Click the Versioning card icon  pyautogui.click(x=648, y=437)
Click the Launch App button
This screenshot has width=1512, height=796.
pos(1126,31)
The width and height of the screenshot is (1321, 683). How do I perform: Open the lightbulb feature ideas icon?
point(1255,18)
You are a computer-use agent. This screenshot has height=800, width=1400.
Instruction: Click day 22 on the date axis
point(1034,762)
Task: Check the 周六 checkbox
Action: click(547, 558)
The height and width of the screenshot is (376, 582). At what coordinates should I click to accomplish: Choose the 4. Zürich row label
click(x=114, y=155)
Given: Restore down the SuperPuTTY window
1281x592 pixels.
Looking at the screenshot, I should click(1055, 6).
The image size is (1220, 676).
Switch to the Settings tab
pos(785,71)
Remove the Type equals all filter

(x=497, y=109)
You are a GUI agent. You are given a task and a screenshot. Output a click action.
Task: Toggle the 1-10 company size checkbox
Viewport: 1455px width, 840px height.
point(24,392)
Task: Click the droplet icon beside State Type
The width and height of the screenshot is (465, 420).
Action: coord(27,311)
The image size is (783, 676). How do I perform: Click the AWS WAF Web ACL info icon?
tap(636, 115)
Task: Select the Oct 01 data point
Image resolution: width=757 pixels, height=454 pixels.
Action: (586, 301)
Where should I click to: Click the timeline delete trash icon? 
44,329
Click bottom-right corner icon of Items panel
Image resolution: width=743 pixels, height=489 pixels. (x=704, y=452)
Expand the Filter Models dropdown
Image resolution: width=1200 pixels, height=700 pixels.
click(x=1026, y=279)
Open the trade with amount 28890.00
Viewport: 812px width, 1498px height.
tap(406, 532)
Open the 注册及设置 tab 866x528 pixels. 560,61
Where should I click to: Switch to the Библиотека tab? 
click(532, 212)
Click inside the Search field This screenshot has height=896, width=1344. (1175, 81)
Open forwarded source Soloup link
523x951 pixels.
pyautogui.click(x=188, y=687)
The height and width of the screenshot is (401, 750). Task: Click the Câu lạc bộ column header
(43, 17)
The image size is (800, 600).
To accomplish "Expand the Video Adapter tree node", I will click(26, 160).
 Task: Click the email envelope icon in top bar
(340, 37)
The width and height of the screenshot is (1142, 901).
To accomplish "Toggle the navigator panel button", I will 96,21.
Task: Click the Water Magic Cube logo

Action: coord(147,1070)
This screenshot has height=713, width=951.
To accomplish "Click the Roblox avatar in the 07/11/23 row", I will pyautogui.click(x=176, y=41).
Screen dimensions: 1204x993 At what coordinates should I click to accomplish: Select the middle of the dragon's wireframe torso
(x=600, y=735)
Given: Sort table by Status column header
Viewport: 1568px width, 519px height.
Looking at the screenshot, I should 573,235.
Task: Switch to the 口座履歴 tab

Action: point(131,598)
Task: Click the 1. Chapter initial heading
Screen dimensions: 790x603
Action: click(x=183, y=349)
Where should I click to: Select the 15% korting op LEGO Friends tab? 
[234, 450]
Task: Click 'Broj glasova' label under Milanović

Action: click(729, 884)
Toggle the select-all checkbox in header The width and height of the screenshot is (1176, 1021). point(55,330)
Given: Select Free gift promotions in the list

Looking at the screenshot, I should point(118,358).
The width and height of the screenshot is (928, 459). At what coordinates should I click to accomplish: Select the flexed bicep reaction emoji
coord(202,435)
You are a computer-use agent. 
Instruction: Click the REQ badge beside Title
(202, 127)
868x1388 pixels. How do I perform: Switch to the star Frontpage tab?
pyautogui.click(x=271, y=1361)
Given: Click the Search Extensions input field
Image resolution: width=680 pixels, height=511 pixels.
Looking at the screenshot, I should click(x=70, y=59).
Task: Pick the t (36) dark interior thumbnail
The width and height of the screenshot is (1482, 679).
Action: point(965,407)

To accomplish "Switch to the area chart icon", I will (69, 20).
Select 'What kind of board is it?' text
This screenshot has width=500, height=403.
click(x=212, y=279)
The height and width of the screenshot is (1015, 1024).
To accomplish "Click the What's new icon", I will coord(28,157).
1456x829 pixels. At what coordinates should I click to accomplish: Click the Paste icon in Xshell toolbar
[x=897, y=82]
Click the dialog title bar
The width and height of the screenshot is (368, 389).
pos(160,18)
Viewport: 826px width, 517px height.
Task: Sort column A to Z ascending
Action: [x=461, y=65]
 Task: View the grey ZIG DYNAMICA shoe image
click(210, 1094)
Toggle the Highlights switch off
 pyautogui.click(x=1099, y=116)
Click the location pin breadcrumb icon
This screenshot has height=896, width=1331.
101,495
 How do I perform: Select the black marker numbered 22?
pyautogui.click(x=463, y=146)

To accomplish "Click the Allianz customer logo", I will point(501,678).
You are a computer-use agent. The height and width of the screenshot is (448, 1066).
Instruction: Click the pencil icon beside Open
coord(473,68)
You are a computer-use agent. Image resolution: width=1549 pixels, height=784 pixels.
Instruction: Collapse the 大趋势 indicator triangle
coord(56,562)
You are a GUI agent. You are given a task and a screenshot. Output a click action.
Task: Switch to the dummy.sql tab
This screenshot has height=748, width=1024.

_Task requirements_. The complete data is to be transcribed verbatim.

_Final answer_.
Click the Versioning card icon  pyautogui.click(x=648, y=437)
Click the Launch App button
This screenshot has width=1512, height=796.
pos(1126,31)
The width and height of the screenshot is (1321, 683). How do I perform: Open the lightbulb feature ideas icon?
point(1255,18)
You are a computer-use agent. This screenshot has height=800, width=1400.
Instruction: Click day 22 on the date axis
point(1034,762)
Task: Check the 周六 checkbox
Action: click(547, 558)
The height and width of the screenshot is (376, 582). At what coordinates should I click to accomplish: Choose the 4. Zürich row label
click(x=114, y=155)
Given: Restore down the SuperPuTTY window
1281x592 pixels.
Looking at the screenshot, I should click(1055, 6).
The image size is (1220, 676).
Switch to the Settings tab
pos(785,71)
Remove the Type equals all filter

(x=497, y=109)
You are a GUI agent. You are given a task and a screenshot. Output a click action.
Task: Toggle the 1-10 company size checkbox
Viewport: 1455px width, 840px height.
point(24,392)
Task: Click the droplet icon beside State Type
The width and height of the screenshot is (465, 420).
Action: coord(27,311)
The image size is (783, 676). How do I perform: Click the AWS WAF Web ACL info icon?
tap(636, 115)
Task: Select the Oct 01 data point
Image resolution: width=757 pixels, height=454 pixels.
Action: (586, 301)
Where should I click to: Click the timeline delete trash icon? 
44,329
Click bottom-right corner icon of Items panel
Image resolution: width=743 pixels, height=489 pixels. (x=704, y=452)
Expand the Filter Models dropdown
Image resolution: width=1200 pixels, height=700 pixels.
click(x=1026, y=279)
Open the trade with amount 28890.00
Viewport: 812px width, 1498px height.
tap(406, 532)
Open the 注册及设置 tab 866x528 pixels. 560,61
Where should I click to: Switch to the Библиотека tab? 
click(532, 212)
Click inside the Search field This screenshot has height=896, width=1344. (1175, 81)
Open forwarded source Soloup link
523x951 pixels.
pyautogui.click(x=188, y=687)
The height and width of the screenshot is (401, 750). Task: Click the Câu lạc bộ column header
(43, 17)
The image size is (800, 600).
To accomplish "Expand the Video Adapter tree node", I will click(26, 160).
 Task: Click the email envelope icon in top bar
(340, 37)
The width and height of the screenshot is (1142, 901).
To accomplish "Toggle the navigator panel button", I will 96,21.
Task: Click the Water Magic Cube logo

Action: coord(147,1070)
This screenshot has height=713, width=951.
To accomplish "Click the Roblox avatar in the 07/11/23 row", I will pyautogui.click(x=176, y=41).
Screen dimensions: 1204x993 At what coordinates should I click to accomplish: Select the middle of the dragon's wireframe torso
(x=600, y=735)
Given: Sort table by Status column header
Viewport: 1568px width, 519px height.
Looking at the screenshot, I should 573,235.
Task: Switch to the 口座履歴 tab

Action: point(131,598)
Task: Click the 1. Chapter initial heading
Screen dimensions: 790x603
Action: click(x=183, y=349)
Where should I click to: Select the 15% korting op LEGO Friends tab? 
[234, 450]
Task: Click 'Broj glasova' label under Milanović

Action: click(729, 884)
Toggle the select-all checkbox in header The width and height of the screenshot is (1176, 1021). point(55,330)
Given: Select Free gift promotions in the list

Looking at the screenshot, I should point(118,358).
The width and height of the screenshot is (928, 459). At what coordinates should I click to accomplish: Select the flexed bicep reaction emoji
coord(202,435)
You are a computer-use agent. 
Instruction: Click the REQ badge beside Title
(202, 127)
868x1388 pixels. How do I perform: Switch to the star Frontpage tab?
pyautogui.click(x=271, y=1361)
Given: Click the Search Extensions input field
Image resolution: width=680 pixels, height=511 pixels.
Looking at the screenshot, I should click(x=70, y=59).
Task: Pick the t (36) dark interior thumbnail
The width and height of the screenshot is (1482, 679).
Action: point(965,407)

To accomplish "Switch to the area chart icon", I will (69, 20).
Select 'What kind of board is it?' text
This screenshot has width=500, height=403.
click(x=212, y=279)
The height and width of the screenshot is (1015, 1024).
To accomplish "Click the What's new icon", I will coord(28,157).
1456x829 pixels. At what coordinates should I click to accomplish: Click the Paste icon in Xshell toolbar
[x=897, y=82]
Click the dialog title bar
The width and height of the screenshot is (368, 389).
pos(160,18)
Viewport: 826px width, 517px height.
Task: Sort column A to Z ascending
Action: [x=461, y=65]
 Task: View the grey ZIG DYNAMICA shoe image
click(210, 1094)
Toggle the Highlights switch off
 pyautogui.click(x=1099, y=116)
Click the location pin breadcrumb icon
This screenshot has height=896, width=1331.
101,495
 How do I perform: Select the black marker numbered 22?
pyautogui.click(x=463, y=146)

To accomplish "Click the Allianz customer logo", I will point(501,678).
You are a computer-use agent. The height and width of the screenshot is (448, 1066).
Instruction: Click the pencil icon beside Open
coord(473,68)
You are a computer-use agent. Image resolution: width=1549 pixels, height=784 pixels.
Instruction: Collapse the 大趋势 indicator triangle
coord(56,562)
You are a GUI agent. You are given a task and a screenshot. Output a click action.
Task: Switch to the dummy.sql tab
This screenshot has height=748, width=1024.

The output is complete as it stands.